>>3224589>It's not the fantasy of petty, ancient and prejudicial men, but more like a very thorough study of human nature by men which were a hell of a lot wiser than you will probably ever beI've found that it's both of those things, always simultaneously.
Yes, religion as philosophy is integral to its nature, but it's equally important to think of religion as culture. Religion does not exist in a bubble. It is not simply a tool for the examination of human nature by this world's St. Augustines. It is a facet of a people that shapes and is shaped by the culture of that people. It was a sort of ancient science, a means of understanding the world surrounding early man and the world beyond him
Now onto my point: It is you, anon, who are missing the point, not ... anon? need to word that better
You focused too much on anon's generalized dismissal of religion, projecting so that you missed the point of his diatribe - anon was not complaining about religion because its gods were false, but because those who revere false gods hurt real people.

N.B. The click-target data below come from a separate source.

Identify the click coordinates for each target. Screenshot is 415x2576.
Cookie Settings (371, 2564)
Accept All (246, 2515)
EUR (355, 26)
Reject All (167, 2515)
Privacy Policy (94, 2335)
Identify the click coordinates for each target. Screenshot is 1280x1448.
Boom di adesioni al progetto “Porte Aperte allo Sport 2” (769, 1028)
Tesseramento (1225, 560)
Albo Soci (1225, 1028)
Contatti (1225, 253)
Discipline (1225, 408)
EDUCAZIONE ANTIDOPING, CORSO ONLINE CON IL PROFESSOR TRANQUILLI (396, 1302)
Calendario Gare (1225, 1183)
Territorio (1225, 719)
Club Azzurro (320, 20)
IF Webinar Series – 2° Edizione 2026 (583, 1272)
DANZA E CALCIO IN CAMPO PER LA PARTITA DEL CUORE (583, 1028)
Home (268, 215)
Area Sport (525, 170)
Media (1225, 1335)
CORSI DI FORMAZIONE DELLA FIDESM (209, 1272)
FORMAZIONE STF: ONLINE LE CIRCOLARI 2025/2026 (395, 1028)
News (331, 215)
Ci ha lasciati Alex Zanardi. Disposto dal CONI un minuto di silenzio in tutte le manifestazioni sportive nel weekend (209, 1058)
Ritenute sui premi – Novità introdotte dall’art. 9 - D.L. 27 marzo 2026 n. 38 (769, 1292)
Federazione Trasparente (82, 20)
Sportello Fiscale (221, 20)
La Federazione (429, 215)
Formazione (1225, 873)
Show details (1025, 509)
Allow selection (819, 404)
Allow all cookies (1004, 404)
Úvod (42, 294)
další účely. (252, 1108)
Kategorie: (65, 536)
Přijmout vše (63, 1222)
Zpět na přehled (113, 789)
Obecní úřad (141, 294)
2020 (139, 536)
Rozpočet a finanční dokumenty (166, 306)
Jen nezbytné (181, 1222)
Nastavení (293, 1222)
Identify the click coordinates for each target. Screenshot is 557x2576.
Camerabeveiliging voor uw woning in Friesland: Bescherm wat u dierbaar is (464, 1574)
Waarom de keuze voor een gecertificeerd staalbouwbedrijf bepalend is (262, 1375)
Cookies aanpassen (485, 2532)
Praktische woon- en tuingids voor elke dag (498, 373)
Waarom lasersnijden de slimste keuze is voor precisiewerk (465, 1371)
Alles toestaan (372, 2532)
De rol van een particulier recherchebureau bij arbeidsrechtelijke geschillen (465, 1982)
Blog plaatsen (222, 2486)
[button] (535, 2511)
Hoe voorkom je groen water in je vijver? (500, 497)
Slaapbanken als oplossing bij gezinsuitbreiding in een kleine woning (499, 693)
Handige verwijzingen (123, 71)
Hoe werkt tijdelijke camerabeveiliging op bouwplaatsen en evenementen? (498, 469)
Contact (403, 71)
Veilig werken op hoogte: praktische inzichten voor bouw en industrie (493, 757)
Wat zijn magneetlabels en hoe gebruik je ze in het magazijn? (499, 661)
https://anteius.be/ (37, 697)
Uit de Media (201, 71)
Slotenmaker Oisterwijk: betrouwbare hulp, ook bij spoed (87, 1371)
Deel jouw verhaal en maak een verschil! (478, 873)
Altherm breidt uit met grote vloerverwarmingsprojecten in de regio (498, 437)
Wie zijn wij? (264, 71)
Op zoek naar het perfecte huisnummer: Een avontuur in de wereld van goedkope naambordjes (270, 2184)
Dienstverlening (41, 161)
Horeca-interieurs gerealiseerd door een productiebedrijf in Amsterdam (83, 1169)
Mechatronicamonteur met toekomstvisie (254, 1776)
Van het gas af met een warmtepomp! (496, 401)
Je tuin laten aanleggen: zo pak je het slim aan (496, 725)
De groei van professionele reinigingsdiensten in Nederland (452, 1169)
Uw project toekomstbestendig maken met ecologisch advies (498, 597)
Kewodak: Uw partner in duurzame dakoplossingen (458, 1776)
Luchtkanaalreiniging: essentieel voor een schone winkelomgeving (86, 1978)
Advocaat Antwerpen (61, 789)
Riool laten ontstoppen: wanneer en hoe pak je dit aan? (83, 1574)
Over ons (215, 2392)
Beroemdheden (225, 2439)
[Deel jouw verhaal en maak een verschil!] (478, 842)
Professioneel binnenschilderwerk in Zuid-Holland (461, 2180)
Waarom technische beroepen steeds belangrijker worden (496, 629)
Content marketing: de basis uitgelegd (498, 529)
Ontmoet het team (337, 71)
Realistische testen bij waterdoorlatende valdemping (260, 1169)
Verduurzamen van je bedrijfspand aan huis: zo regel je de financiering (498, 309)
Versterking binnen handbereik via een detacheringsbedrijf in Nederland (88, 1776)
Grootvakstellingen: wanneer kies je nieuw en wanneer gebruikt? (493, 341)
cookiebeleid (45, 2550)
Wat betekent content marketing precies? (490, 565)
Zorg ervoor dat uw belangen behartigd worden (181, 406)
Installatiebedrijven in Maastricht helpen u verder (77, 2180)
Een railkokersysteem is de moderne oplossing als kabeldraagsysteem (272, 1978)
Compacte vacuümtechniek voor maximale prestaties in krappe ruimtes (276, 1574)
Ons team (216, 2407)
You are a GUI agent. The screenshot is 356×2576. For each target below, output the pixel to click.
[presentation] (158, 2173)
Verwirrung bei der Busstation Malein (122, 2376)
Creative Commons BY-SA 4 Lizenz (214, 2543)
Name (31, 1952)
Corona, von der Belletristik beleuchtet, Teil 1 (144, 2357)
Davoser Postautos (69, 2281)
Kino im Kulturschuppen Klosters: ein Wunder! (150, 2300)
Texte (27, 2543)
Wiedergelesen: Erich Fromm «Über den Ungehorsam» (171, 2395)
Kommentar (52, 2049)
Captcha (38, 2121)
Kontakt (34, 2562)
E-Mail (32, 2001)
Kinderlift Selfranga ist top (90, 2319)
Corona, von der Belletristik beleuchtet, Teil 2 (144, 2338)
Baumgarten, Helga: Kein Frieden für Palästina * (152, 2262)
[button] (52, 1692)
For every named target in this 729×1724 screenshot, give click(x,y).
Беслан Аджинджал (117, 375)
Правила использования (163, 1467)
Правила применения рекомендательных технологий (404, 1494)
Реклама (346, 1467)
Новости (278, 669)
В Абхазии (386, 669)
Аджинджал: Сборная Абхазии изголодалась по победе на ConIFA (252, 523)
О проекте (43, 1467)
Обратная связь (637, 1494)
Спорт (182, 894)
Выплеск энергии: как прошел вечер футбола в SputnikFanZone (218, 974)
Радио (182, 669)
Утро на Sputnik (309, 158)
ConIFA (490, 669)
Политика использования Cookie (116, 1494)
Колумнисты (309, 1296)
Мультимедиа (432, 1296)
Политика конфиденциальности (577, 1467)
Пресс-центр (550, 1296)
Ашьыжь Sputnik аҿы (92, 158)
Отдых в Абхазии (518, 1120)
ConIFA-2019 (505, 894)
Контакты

For majority of a religion's believers, the bearded men in the sky were and are fact. For them, dogma necessitates no further reflection, no further exploration of the inner workings of the self. It is simple fact, unchanging, inflexible.
You say religion is chiefly philosophy, chiefly examination and understanding. I ask you, where was the gentleness of the Buddha when Rohingya villages were being torched out of existence at the behest of saffron-robed monks? Where was the neighborly love of Christ in the Inquisition? I'd give an example for Islam, but das too easy
You say faith is mostly built on wisdom. I'm with Anon - I say it is mostly built on hysteria. Especially now, when wisdom need not be conjoined with faith - I ask you, O Infidel, what use have you for faith when one is free to think while not kneeling to the altar of deities one does not worship? Narrow-minded to dismiss belief then as madness, but belief now?